DATA FOR PROCESSING:
◆ ◆ ◆

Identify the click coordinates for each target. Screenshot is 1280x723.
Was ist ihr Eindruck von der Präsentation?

◆ ◆ ◆

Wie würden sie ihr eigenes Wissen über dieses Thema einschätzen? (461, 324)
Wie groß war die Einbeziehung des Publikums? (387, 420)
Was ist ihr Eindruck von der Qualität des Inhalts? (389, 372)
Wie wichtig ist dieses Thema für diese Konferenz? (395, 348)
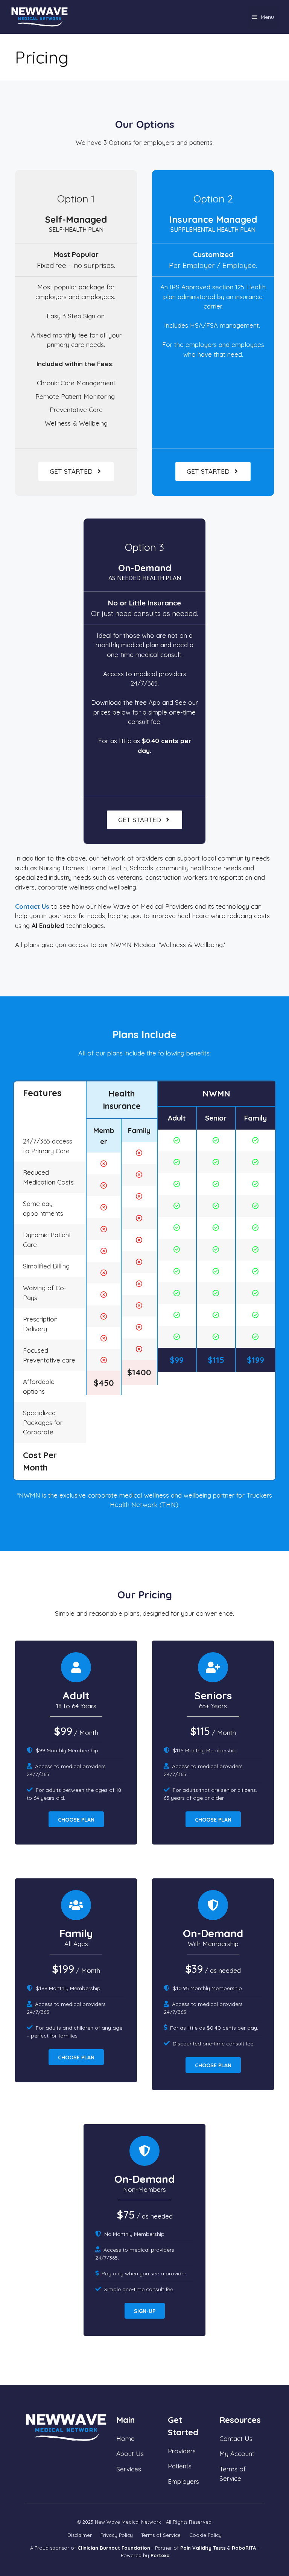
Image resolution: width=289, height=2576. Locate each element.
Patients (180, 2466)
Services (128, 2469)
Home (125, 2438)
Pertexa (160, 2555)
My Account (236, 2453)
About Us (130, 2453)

◆ ◆ ◆

TASK GOAL:
Everything between and including the line above containing "Wie wichtig ist" and the line containing "About Us (130, 2453)" should be reproduced exactly, with pictures excluded.

TASK SOLUTION:
Wie wichtig ist dieses Thema für diese Konferenz? (395, 348)
Image resolution: width=289, height=2576. Locate each element.
Patients (180, 2466)
Services (128, 2469)
Home (125, 2438)
Pertexa (160, 2555)
My Account (236, 2453)
About Us (130, 2453)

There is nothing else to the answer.